-- Opening Marker --

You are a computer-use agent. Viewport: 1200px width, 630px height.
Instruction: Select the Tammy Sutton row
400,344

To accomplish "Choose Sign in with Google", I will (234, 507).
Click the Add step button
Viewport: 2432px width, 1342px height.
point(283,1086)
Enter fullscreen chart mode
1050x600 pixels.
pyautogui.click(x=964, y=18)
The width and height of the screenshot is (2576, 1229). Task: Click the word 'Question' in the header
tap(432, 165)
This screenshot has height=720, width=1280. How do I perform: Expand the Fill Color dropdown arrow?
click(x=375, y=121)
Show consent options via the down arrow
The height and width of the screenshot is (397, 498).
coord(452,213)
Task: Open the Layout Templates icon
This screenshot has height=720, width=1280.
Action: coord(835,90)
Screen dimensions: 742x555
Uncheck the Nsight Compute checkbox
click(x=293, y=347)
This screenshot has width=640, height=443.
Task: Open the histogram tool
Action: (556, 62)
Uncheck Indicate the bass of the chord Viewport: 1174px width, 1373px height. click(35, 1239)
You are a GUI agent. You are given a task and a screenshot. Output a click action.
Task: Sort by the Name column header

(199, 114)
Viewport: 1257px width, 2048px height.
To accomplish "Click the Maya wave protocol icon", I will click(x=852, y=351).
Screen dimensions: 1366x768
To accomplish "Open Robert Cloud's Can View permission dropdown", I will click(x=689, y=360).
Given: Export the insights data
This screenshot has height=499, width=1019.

-- Closing Marker --

Your goal: Scan the records for the string "icon". Copy each line in which it appears.

Solution:
Task: Open the Layout Templates icon
To accomplish "Click the Maya wave protocol icon", I will click(x=852, y=351).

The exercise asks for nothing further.